養豚は年間15億頭も消費されており、米や小麦を超えて農業では最大級の産業だ。養豚もタンパク質危機の波は避けられず、他の産業よりも早く2021年には需要と供給のバランスが崩れ、1人当たりの分配量が減少に転じ、価格は約40%も高まると予想されている。豚肉不足は、世界最大の豚肉消費国の中国で既に発生しており、一部の州で豚肉の配給制度や価格が70%上昇しているという。

養豚は全世界の米の生産量の1.3倍もの穀物、人類使用量の1.2倍の抗生物質、18億トンの水など多くの資源を使っており、その生産量を増やすことで今後多くの社会課題の原因となる可能性があり、資源効率性の改善に取り組む必要がある。

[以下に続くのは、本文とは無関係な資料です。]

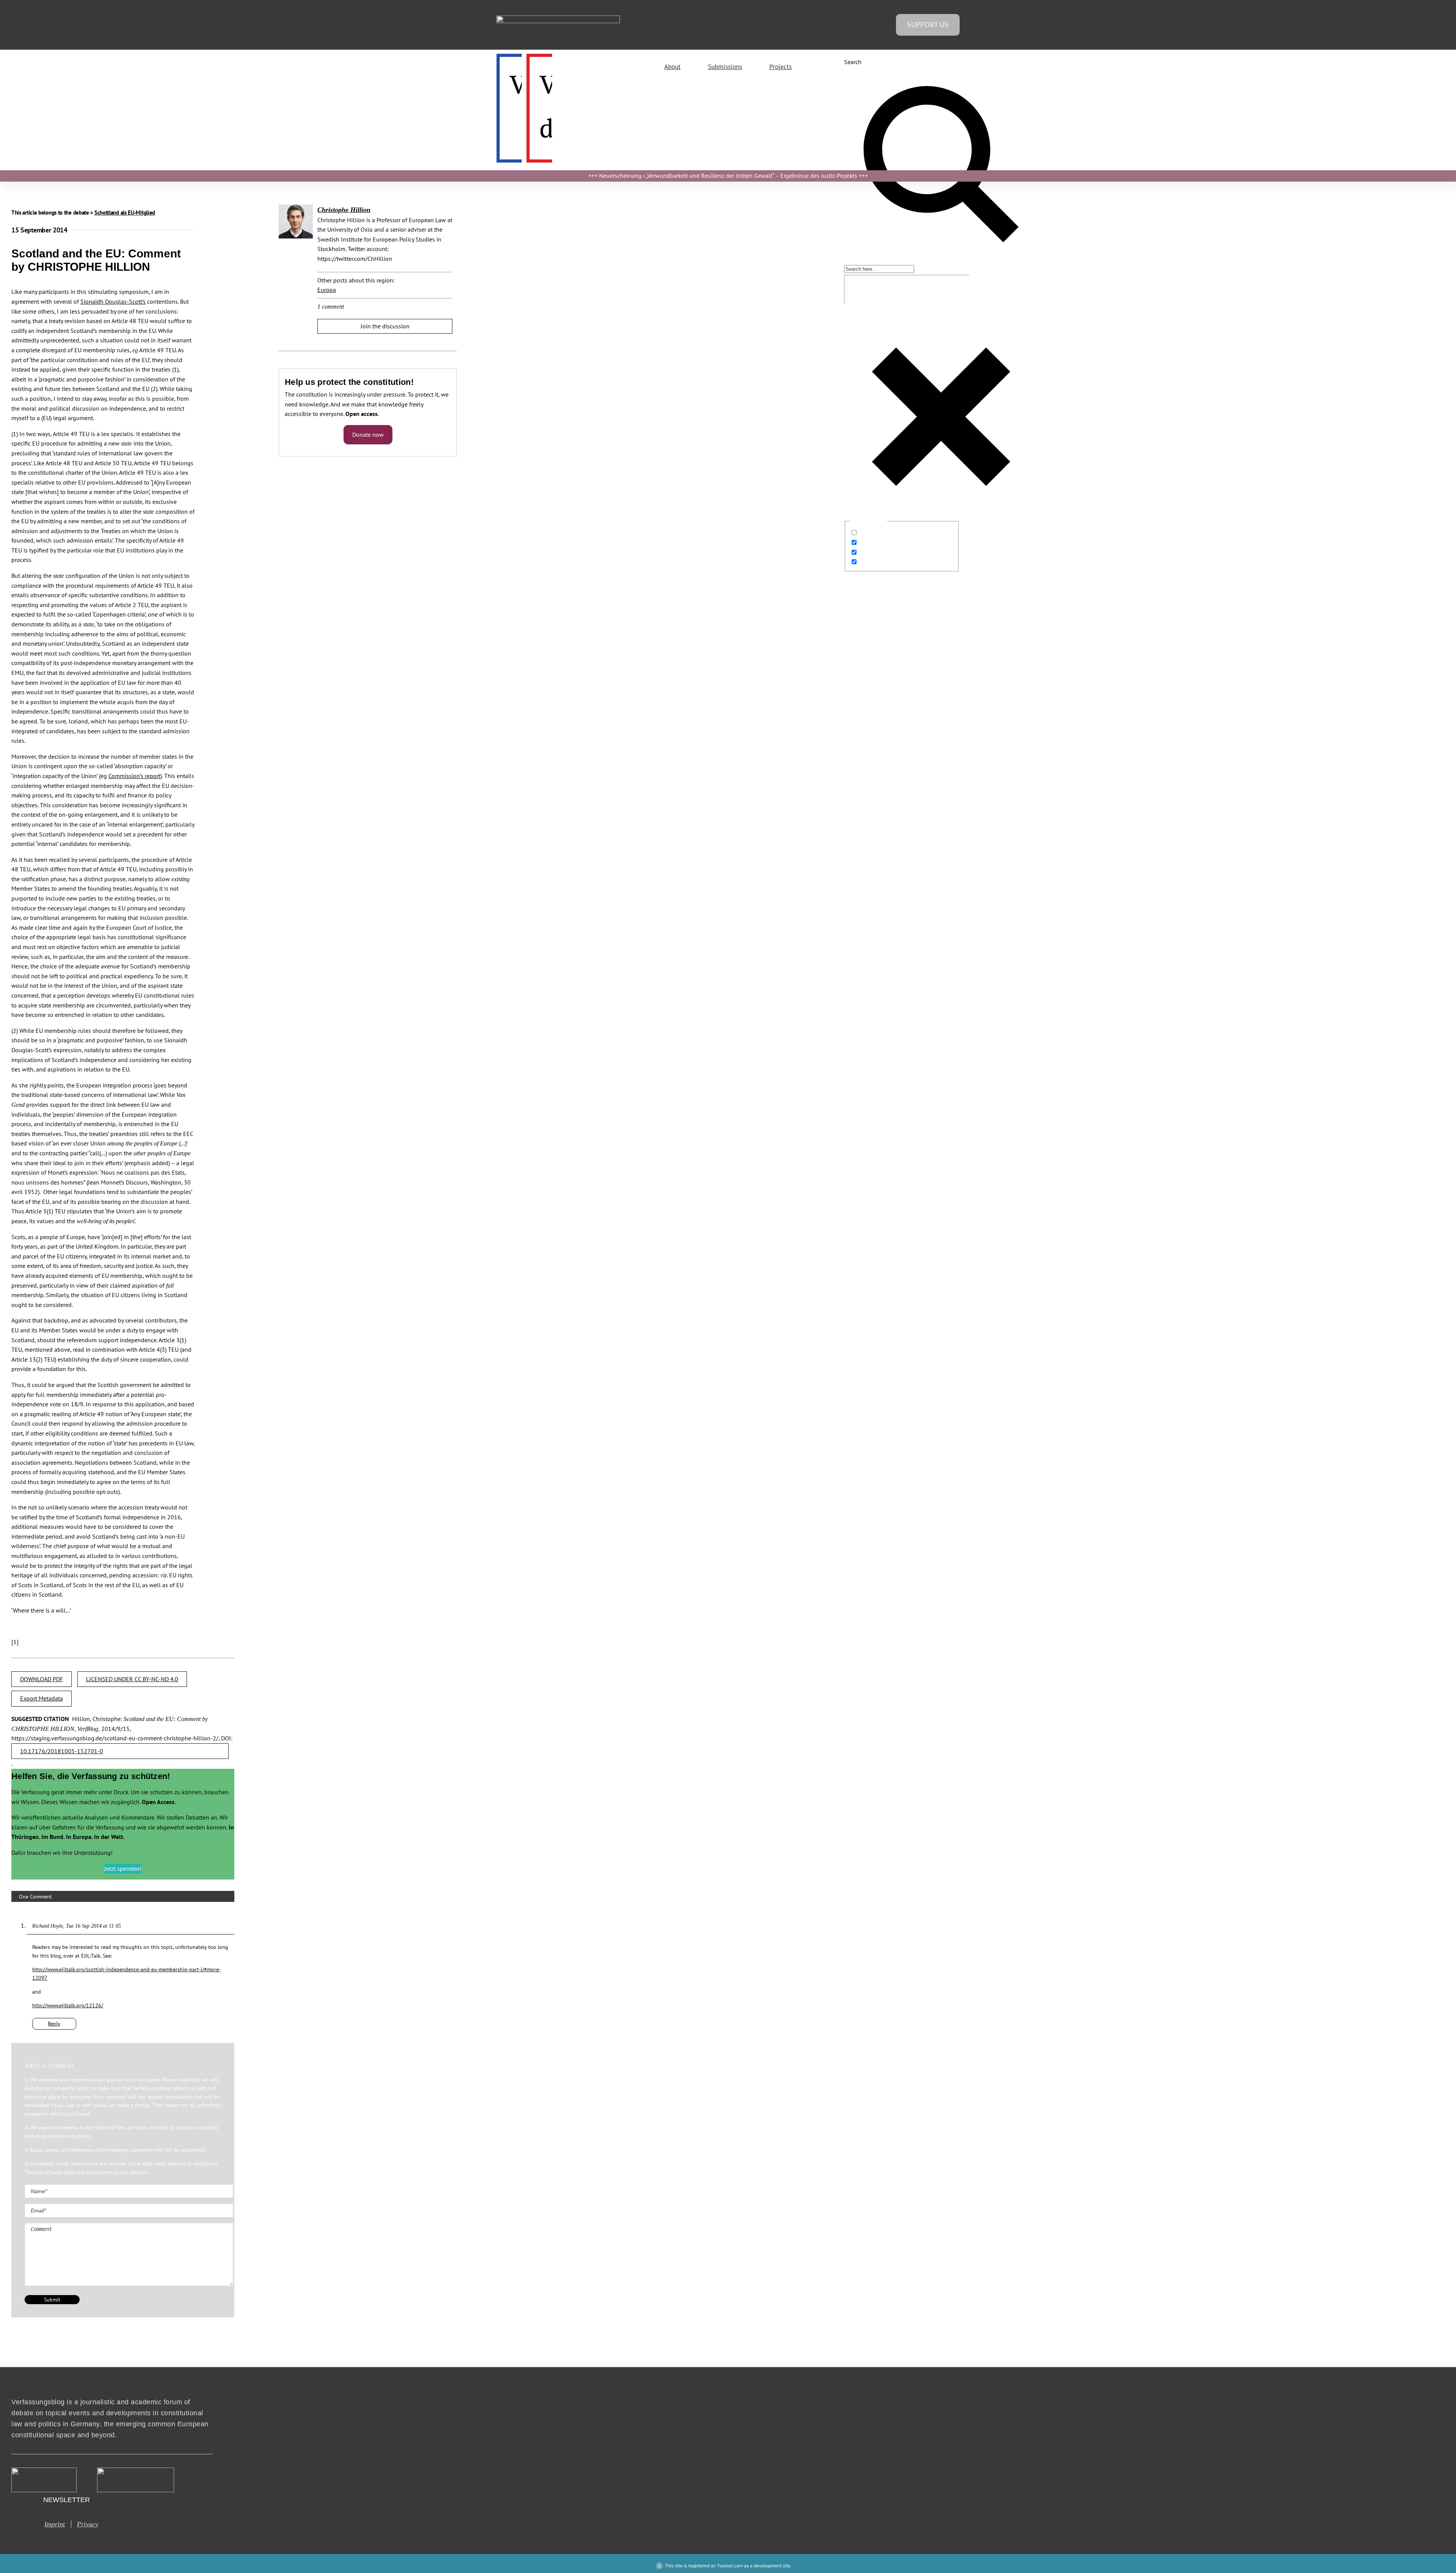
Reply (54, 2023)
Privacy (87, 2524)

そこで、株式会社Eco-Pork、株式会社田中衡機工業所、株式会社リバネスは農学とテクノロジーにより豚肉生産性・資源効率性を改善する「養豚自働化プロジェクト」で業務提携を行い、豚肉の未来を創出する。

具体的には、ICTにより養豚データを蓄積、データを活用した飼養方法最適化のAIを開発し、AIの最適値を機械設備に展開する事で、給餌・給水などの最適な自動オペレーションを実現し、データによる改善のサイクルを構築、これにより生産量・資源効率の課題を解決し、豚肉の未来を創出する。

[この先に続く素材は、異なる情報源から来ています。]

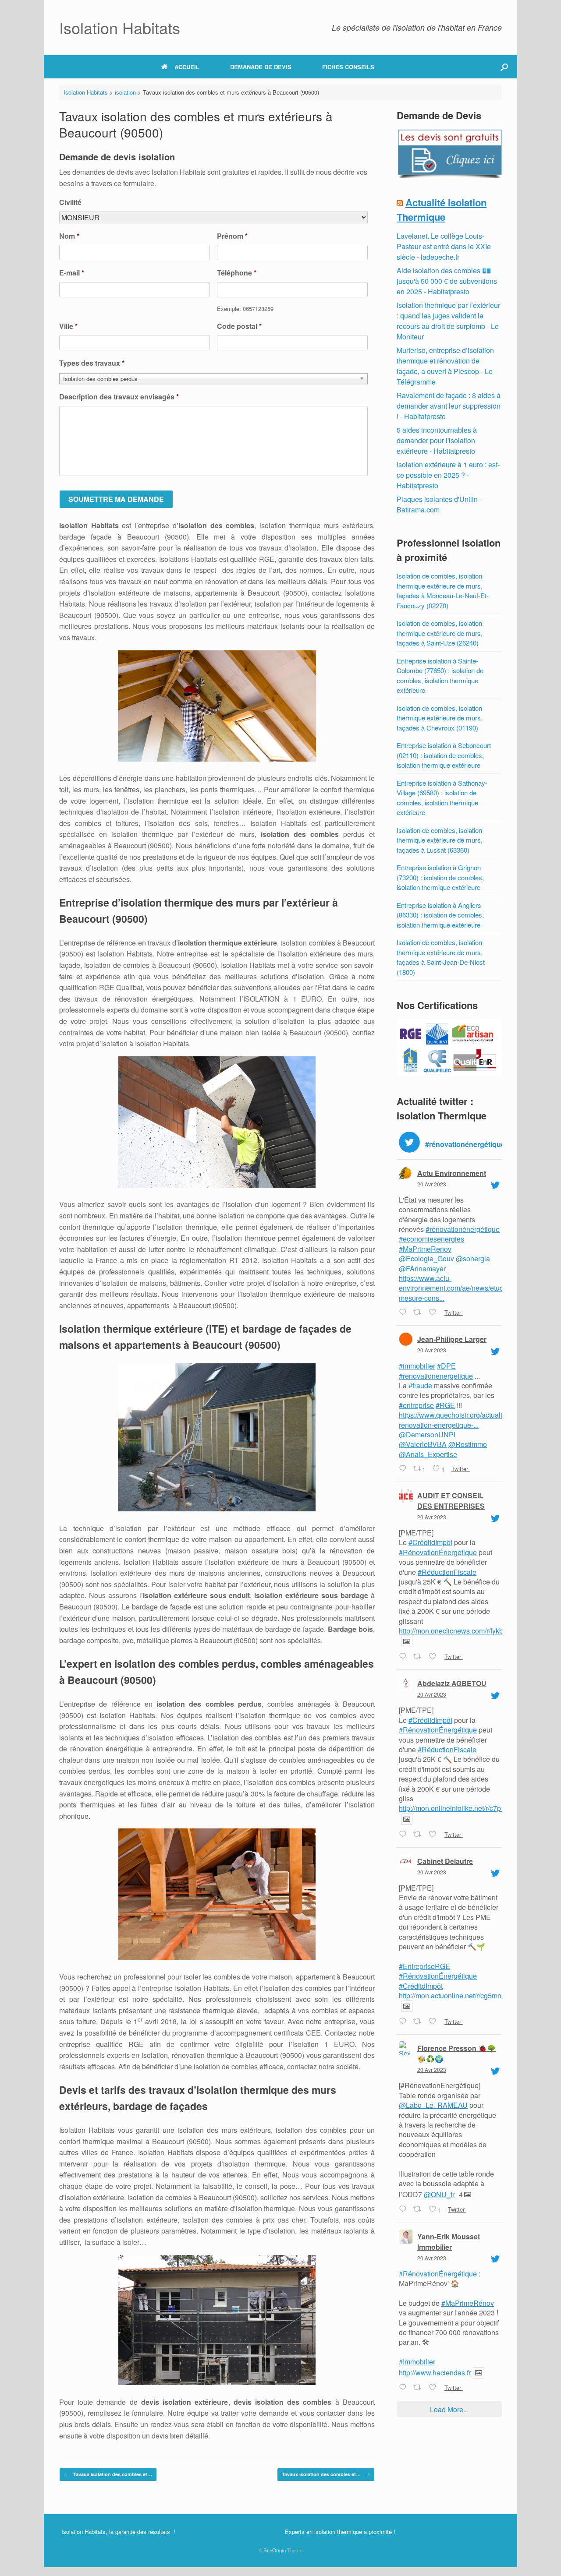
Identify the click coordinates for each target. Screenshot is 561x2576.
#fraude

今回の提携を受け、Eco-Porkは自社保有の80万頭分の豚データに加え、田中衡機工業所より体重・肉量データ日量2万頭分を受領し、リバネスの持つ農学的な知見を活かして生産性・資源効率性を高めるAIを開発する。

またEco-Porkは田中衡機工業所の体重データ受領を受けて、養豚経営支援ソフトPorkerを通じて田中衡機工業所体重計ユーザに体重・肉量の見える化ソリューションを提供し、田中衡機工業所が開発を進めているAI画像認識技術を用いたデジタル体重計の開発に協力する。

本日から、養豚場で収集した各種IoT・豚育成データを元に、育成条件・環境をAIにて自動で最適管理・制御し、豚肉の生産性・資源効率性を改善する「畜産自動管理システム」の実証を開始した。この養豚の自動最適化により、生産量50%向上(日本平均比)を目指す。